Representing U.S. soybean producers, and the interests of other U.S. commodity groups, the American Soybean Association (ASA) has testified at a U.S.-China Economic Relations hearing before the United States Senate Committee on Finance.

ASA told the committee it believes improved behavior results from the constant application of even-handed pressure to respect trade agreements through discussions and negotiations. ASA and other U.S. agricultural organizations actively support this approach with China.

"ASA certainly does not support provocative measures that would try to force China to revalue its currency through imposition of punitive tariffs on imports of Chinese products," said ASA President Neal Bredehoeft, a soybean producer from Alma, Mo. "Such punitive, rather than constructive measures, are not likely to have the desired effect of changing China’s policies, and could trigger retaliation by China."

The soybean leader pointed out that on a previous occasion when the United States cut off grain exports to the Soviet Union in 1980, it sent a shock wave through world agricultural markets. Not only were the Soviets able to source wheat and soybeans from alternative suppliers, but other major U.S. customers decided the U.S. was an unreliable supplier. The Japanese, in particular, invested heavily in development of soybean production in southern Brazil, a country that has become the largest competitor for U.S. soybean exports and is rapidly emerging as an aggressive seller of cotton, sugar, livestock and biofuels products.

"Twenty-five years ago, U.S. policymakers convinced themselves that we could control global agricultural trade," Bredehoeft said. "Today, with the emergence of Brazil and other South American exporters, there can be no such mistake. In response to trade sanctions, China could easily replace U.S. soybeans and other agricultural products from other sources. The result would be the loss of a growing $3 billion soybean market for U.S. soybean farmers that has taken us 20 years to develop."

This year, the value of U.S. soybean exports to China is expected to reach a record $2.96 billion. This represents a seven-fold increase during a decade that has seen China emerge as the largest foreign buyer of U.S. soybeans. The 440 million bushels the U.S. will likely export to China in 2005, represent 40 percent of total U.S. soybean exports, and 18 percent of last year’s total U.S. soybean harvest.

"It is impossible to overstate the importance of China as a market for U.S. soybeans," Bredehoeft said. "Prospects for continued rapid growth in Chinese soybean imports are excellent."

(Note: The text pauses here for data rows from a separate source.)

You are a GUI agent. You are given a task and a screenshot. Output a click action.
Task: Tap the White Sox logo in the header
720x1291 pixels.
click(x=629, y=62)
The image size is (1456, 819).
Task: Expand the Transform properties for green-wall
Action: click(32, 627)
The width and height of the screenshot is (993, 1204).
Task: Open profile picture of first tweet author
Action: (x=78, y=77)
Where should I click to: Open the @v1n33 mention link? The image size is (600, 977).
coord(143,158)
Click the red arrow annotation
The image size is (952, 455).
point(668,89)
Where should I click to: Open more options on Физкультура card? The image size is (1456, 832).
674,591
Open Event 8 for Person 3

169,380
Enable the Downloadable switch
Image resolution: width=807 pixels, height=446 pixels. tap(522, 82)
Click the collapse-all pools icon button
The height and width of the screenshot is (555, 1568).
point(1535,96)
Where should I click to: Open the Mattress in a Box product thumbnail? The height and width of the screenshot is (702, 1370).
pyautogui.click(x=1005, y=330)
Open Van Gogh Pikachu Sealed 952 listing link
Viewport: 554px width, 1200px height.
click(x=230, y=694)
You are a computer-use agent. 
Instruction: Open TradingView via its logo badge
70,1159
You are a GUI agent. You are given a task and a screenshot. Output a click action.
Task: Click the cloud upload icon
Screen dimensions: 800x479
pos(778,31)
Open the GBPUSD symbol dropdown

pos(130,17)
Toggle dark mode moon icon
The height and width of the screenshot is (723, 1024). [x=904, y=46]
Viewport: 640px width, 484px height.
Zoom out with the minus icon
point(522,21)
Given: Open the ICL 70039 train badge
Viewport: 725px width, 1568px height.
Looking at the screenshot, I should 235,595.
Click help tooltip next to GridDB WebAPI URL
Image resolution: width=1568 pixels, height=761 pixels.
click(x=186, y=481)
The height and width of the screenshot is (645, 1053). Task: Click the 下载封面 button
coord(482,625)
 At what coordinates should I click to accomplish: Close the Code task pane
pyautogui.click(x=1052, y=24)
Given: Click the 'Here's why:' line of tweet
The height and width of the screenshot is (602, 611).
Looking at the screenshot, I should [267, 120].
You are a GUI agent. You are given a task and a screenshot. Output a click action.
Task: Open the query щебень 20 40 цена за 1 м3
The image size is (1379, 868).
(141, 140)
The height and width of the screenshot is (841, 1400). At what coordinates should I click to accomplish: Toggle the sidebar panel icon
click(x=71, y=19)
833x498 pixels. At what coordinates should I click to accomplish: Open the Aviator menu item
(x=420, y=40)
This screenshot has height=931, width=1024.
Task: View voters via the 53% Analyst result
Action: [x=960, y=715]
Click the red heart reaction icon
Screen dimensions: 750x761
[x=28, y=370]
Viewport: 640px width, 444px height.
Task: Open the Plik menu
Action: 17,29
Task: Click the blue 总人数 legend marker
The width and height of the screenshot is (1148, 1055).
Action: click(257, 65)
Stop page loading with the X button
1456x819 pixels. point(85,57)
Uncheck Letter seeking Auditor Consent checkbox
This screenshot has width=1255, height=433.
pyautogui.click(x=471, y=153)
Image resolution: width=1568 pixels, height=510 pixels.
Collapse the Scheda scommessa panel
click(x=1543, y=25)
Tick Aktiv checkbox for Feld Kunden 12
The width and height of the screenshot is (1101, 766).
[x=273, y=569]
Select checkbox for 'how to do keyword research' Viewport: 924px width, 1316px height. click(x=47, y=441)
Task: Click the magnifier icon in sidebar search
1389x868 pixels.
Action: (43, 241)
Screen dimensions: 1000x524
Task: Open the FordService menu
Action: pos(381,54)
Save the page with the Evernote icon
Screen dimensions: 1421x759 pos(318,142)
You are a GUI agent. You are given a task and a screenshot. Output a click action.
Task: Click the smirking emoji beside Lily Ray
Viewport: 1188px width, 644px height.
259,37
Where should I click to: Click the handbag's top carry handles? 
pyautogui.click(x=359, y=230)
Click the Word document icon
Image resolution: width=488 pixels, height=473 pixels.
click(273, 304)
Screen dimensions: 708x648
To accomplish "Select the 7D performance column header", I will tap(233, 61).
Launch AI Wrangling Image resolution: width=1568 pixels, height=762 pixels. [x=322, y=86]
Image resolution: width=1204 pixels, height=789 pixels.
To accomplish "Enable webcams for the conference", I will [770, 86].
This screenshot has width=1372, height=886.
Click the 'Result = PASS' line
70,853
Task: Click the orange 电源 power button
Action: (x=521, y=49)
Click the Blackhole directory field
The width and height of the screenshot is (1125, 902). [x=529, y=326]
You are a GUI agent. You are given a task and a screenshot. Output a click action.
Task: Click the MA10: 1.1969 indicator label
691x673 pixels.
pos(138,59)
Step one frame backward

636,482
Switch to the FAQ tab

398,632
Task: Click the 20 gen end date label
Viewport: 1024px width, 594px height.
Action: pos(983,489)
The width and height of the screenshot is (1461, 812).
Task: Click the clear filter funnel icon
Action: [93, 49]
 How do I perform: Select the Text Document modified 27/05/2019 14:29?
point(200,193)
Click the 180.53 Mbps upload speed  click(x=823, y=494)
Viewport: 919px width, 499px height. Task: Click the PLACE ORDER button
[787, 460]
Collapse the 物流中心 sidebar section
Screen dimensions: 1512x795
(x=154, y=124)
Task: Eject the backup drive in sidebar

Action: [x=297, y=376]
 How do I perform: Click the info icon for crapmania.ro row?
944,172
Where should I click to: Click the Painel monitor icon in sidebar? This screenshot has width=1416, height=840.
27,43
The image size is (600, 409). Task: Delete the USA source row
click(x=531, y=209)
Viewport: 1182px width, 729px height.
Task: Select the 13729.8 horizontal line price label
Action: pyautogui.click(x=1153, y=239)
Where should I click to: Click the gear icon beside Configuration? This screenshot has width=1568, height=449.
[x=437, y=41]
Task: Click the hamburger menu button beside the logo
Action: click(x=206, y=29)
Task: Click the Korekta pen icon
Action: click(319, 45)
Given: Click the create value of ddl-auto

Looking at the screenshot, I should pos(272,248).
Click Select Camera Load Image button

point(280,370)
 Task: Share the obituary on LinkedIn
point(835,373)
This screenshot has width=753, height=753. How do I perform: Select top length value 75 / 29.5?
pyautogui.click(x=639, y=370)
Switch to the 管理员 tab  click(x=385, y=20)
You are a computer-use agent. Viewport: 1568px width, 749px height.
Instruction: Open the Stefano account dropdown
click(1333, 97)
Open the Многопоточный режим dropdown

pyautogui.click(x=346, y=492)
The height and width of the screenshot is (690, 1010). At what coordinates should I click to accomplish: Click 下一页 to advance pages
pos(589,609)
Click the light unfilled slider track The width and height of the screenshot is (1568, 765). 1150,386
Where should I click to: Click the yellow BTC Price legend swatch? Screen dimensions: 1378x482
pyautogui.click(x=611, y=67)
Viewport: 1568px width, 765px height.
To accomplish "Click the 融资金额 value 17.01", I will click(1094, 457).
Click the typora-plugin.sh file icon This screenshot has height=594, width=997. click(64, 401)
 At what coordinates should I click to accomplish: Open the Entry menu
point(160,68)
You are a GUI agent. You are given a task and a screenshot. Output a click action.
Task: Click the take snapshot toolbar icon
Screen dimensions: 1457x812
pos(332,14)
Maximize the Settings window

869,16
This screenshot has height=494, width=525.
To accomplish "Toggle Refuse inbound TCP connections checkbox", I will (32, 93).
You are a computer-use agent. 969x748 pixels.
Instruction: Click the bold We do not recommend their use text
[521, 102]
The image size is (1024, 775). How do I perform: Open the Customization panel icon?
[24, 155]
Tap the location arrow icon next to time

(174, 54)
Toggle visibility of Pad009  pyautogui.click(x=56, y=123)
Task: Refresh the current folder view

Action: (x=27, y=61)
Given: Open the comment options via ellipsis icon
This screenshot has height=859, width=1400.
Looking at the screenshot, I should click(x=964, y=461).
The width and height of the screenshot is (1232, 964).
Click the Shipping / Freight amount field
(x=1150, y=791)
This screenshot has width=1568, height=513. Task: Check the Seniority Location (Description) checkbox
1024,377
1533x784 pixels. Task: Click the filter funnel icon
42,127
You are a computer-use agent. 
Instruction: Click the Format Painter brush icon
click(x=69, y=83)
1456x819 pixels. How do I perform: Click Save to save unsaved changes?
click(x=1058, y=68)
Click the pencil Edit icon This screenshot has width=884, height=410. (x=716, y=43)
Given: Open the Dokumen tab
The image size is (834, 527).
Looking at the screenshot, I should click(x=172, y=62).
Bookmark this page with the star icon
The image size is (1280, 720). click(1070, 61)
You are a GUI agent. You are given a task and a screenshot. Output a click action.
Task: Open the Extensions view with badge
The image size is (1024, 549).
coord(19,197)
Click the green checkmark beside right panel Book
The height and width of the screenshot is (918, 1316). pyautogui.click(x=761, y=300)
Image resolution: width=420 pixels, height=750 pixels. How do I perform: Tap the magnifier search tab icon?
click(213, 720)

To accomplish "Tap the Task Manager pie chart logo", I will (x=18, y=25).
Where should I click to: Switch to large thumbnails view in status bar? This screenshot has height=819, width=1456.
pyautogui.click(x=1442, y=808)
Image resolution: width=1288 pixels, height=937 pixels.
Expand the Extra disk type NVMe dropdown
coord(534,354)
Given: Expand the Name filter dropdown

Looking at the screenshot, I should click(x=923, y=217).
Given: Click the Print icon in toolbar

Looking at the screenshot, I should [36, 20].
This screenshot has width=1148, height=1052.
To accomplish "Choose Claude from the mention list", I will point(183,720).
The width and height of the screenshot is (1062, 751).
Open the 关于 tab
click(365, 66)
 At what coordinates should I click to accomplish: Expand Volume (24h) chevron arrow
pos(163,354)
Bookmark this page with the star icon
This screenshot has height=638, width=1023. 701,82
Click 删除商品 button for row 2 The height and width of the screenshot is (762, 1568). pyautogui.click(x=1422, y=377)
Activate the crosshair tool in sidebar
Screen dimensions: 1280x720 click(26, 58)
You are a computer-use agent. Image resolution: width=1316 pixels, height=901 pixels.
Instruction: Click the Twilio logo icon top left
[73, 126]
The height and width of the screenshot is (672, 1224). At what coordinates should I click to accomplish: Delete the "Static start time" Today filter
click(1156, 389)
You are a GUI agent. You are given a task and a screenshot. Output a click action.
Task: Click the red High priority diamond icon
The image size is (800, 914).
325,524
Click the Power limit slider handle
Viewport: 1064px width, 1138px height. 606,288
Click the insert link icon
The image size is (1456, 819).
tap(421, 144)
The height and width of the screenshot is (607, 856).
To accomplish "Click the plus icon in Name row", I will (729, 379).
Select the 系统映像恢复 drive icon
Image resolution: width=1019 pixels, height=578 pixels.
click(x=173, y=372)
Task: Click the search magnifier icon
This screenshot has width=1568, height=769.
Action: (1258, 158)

China’s population continues to expand and is becoming increasingly urban. As a result of dynamic economic growth, more Chinese consumers can afford and are seeking a higher standard of living, including more protein and vegetable oil in their diet. China’s ability to supply these needs through increased production of soybeans and other feeds and oilseeds is limited, so most of the increase in demand will be filled by imports.

Development of Chinese demand for soybeans has not been driven only by demographics and economic growth. Twenty years ago, ASA established a presence in Beijing to develop what was then a small market for U.S. soybeans.

"Working with the U.S. Department of Agriculture’s Foreign Agricultural Service and the soybean checkoff, ASA has undertaken a variety of programs to educate the Chinese on the economic, nutritional, and other benefits of utilizing U.S. soybean meal for animal feed and soybean oil for human consumption," Bredehoeft said. "These efforts have clearly paid off."

ASA has also worked very closely with the current and previous Administrations to increase access to the Chinese market through trade and political negotiations. ASA provided specific objectives to U.S. negotiators during talks on China’s accession to the World Trade Organization, and strongly supported approval of that agreement. ASA looks now to the current negotiations under the Doha Development Agenda to further improve the rules governing market access.

"While China is U.S. soybean farmers’ largest export market, our industry’s trade relations with China have not been without difficulties," Bredehoeft noted. "We have seen soybean exports disrupted in the past by the imposition of new regulations as well as arbitrary and unscientific import inspection procedures. However, we have found the best way to resolve these issues is through steady and even-handed dialogue, as well as political pressure. We are hopeful that China is coming to accept greater market access and commercial trade rules as it fully participates in the world economy.

"China is a vital and growing market for U.S. agricultural sales," Bredehoeft said. "It is one of the strongest arguments for supporting efforts to open world markets through the Doha trade negotiations. Any action to force changes in China’s economic policies by imposing punitive tariffs would have the most negative consequences, not only for U.S. soybean exports, but for efforts to further liberalize the global trading system."